Esordio migliore in una grande competizione internazionale era difficile da prevedere per Leonardo Spinazzola. Forse soltanto la gioia del gol avrebbe impreziosito la sua prestazione, ma chi lo conosce sa che difficilmente l'esterno finisce nel tabellino tra i marcatori. Eppure, nonostante questa sua carenza, Spinazzola riesce da più di un anno a questa parte a risultare quasi sempre tra i migliori in campo. Se non, addirittura, il migliore, come accaduto venerdì sera dopo Turchia-Italia 0-3, prima partita degli azzurri di Mancini ad Euro 2020.

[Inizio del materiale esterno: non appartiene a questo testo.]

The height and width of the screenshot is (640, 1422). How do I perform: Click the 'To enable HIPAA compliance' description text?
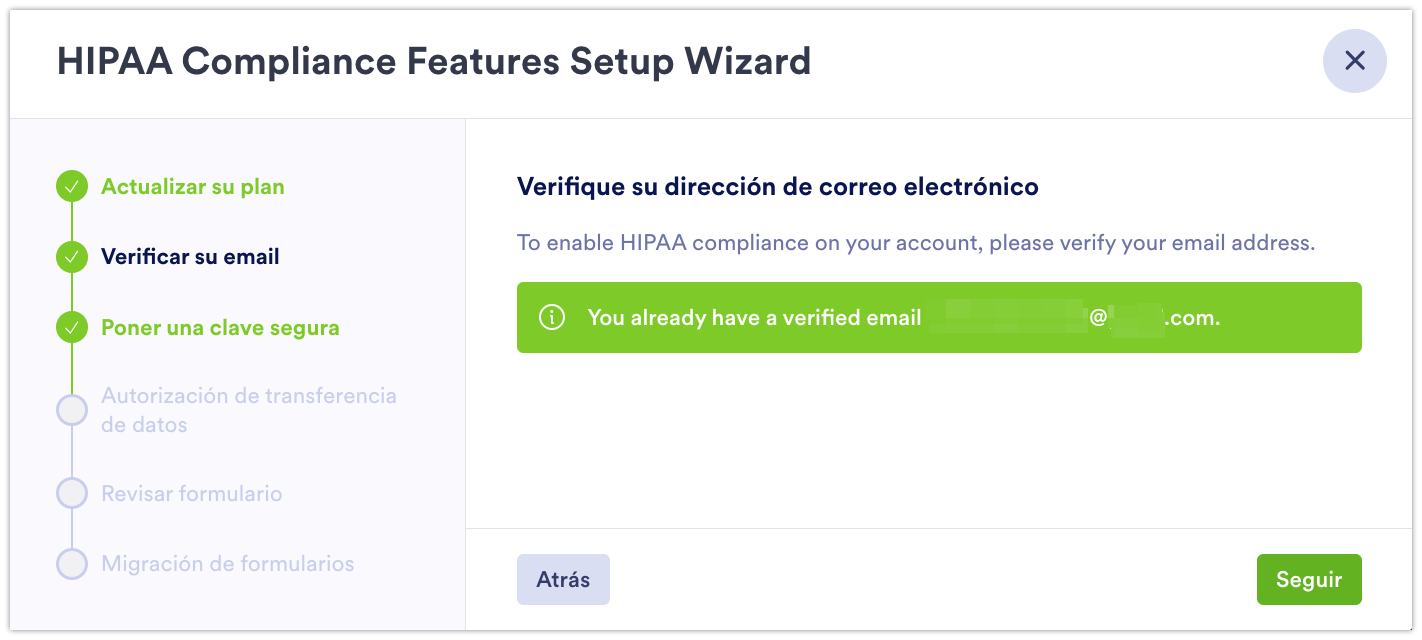(915, 242)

A riconoscergli la palma del "man of the match" è stata la Uefa. Una gran bella soddisfazione personale, che va ad aggiungersi a quella collettiva per i tre punti e la vetta in solitaria - resa possibile anche dal pareggio tra Galles e Svizzera maturato ieri pomeriggio a Baku - al termine della prima giornata nel gruppo A. Un riconoscimento strameritato per il numero 37 che, dimostrando uno stato di forma impressionante, ha fatto avanti e indietro sulla fascia sinistra per novanta minuti più recupero, creando di continuo pericoli alla retroguardia turca.

Rimpianti e speranze

Chissà se avrà avuto modo di vederlo all'opera anche il suo ex allenatore Paulo Fonseca, che ha recitato un ruolo importante nella crescita del classe 1993. Arrivato a Trigoria nella stessa estate del tecnico, Spinazzola faticò inizialmente ad imporsi, arrivando ad un passo dall'essere ceduto nella mercato invernale all'Inter, nello scambio che avrebbe portato Politano alla Roma. Nel percorso in giallorosso e forse anche nella carriera del laterale di Foligno c'è un prima e un dopo che è rappresentato dal cambio modulo operato da Fonseca. Già nelle ultime uscite della stagione 2019/20, il portoghese decise di passare al 3-4-2-1, puntando su Spinazzola come esterno sinistro. Con una posizione più avanzata e liberato in parte dai compiti difensivi, il rendimento dell'ex Atalanta e Juventus migliorò in modo esponenziale. Oltre ad essere felice per lui, in Fonseca potrebbe essere anche aumentato il rimpianto di aver perso la freccia migliore del suo arco in un momento critico della stagione. Dopo il primo problema palesato contro l'Ajax, Spinazzola si fermò nuovamente al ritorno in campo a Old Trafford, con la Roma in vantaggio sul Manchester United nell'andata delle semifinali di Europa League.

Con i se e con i ma la storia non si fa dice il proverbio, rimane la convinzione però che avere o meno un giocatore in queste condizioni fa tutta la differenza del mondo. Dopo aver lasciato spazio ai rimpianti, c'è da concentrarsi sulle speranze e sulla soddisfazione di vedere un calciatore della Roma fare prestazioni simili. Sul suo futuro i dubbi sono pochi - ha un contratto che lo lega alla società fino al 30 giugno 2024 -, resterà nella Capitale e si metterà a disposizione del suo nuovo allenatore: José Mourinho. Lo Special One, come promesso recentemente, avrà visto anche lui il suo giocatore in azione, rimanendo piacevolmente colpito pensando magari già a come sfruttarlo al meglio.